Records for the task -
--- START ---

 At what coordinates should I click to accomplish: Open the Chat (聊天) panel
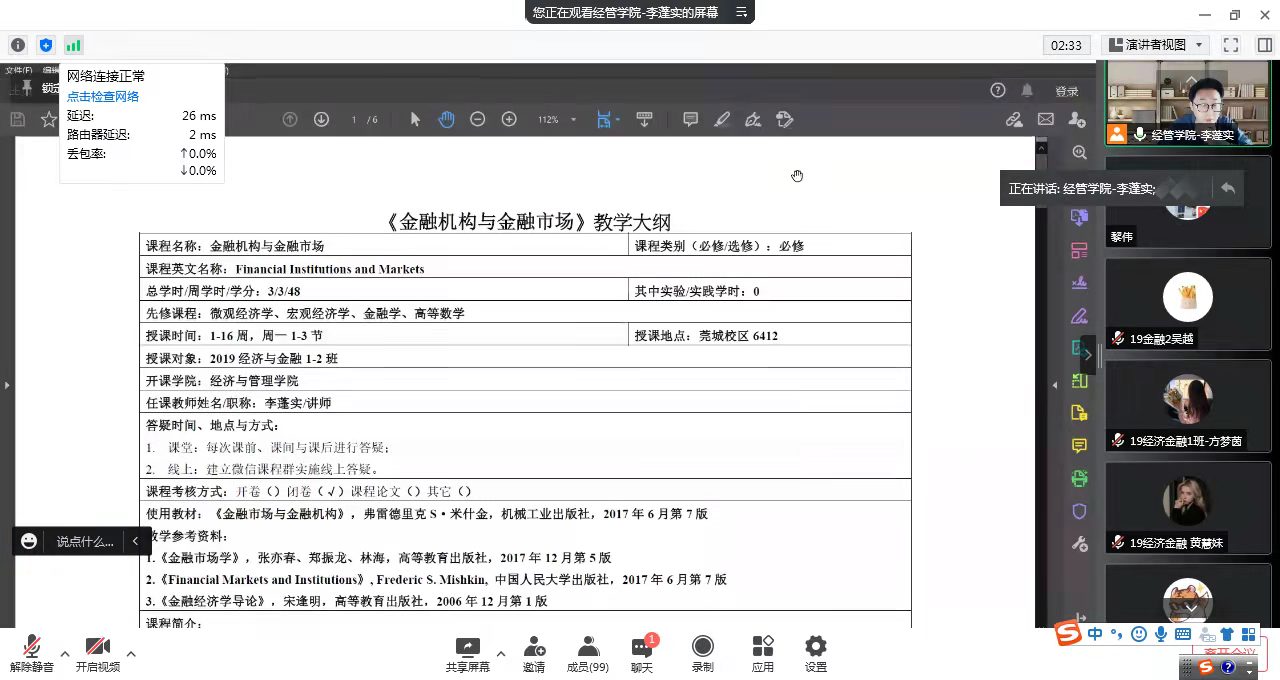[642, 654]
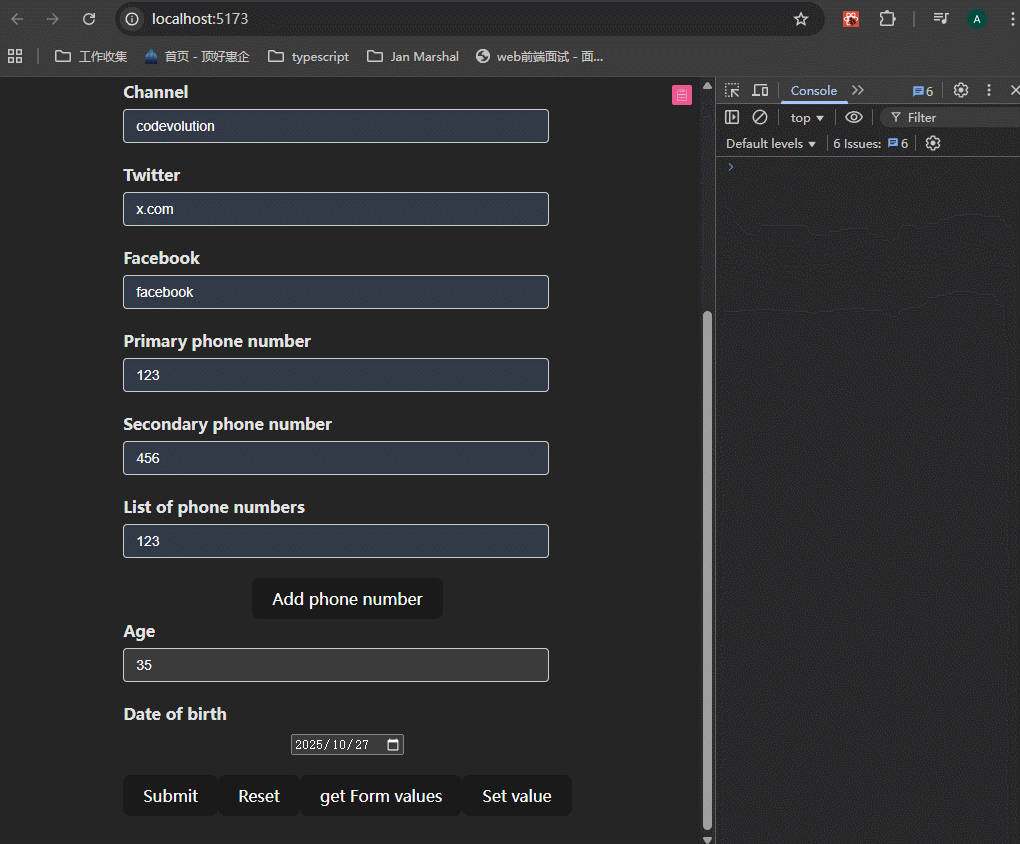1020x844 pixels.
Task: Toggle the device toolbar emulation icon
Action: (760, 91)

--- END ---

Brief - Everything in the listing should be repeated exactly except the pictures.

Task response -
 At what coordinates should I click to accomplish: Open the Chat (聊天) panel
[642, 654]
1020x844 pixels.
Task: Toggle the device toolbar emulation icon
Action: (760, 91)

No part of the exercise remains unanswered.